◆ Task item:
Beneath this instruction is a listing. Transcribe from it only the stretch from the line with "Instruction: Click Itaú Week 47 data point" through the line with "Task: Select the first", both end lines included, exactly as written.

◆ The records:
════════
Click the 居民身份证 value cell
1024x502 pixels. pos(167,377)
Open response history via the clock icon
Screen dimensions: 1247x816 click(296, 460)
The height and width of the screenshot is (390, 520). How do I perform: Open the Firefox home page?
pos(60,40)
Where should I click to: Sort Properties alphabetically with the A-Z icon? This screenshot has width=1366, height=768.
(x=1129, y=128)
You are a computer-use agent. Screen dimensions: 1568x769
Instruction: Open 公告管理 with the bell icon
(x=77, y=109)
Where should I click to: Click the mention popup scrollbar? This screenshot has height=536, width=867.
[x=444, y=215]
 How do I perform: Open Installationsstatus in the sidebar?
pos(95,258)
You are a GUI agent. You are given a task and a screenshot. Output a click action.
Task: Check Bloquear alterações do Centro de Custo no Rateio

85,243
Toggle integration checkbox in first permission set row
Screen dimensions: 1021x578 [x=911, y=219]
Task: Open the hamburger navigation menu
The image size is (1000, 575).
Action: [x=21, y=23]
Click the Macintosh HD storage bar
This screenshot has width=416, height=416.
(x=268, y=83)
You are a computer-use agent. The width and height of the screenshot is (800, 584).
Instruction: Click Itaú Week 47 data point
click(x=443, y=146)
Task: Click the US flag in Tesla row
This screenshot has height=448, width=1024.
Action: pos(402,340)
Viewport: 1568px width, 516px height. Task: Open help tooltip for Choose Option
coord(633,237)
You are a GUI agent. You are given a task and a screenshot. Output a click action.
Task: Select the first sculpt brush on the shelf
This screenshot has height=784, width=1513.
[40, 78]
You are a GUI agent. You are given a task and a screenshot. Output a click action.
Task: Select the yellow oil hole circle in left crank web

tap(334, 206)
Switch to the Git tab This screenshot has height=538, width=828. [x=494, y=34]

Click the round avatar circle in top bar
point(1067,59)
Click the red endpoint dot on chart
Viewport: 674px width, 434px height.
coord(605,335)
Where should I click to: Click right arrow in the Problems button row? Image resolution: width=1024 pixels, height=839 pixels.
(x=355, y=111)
════════
◆ The completed task:
Instruction: Click Itaú Week 47 data point
click(x=443, y=146)
Task: Click the US flag in Tesla row
This screenshot has height=448, width=1024.
Action: pos(402,340)
Viewport: 1568px width, 516px height. Task: Open help tooltip for Choose Option
coord(633,237)
You are a GUI agent. You are given a task and a screenshot. Output a click action.
Task: Select the first sculpt brush on the shelf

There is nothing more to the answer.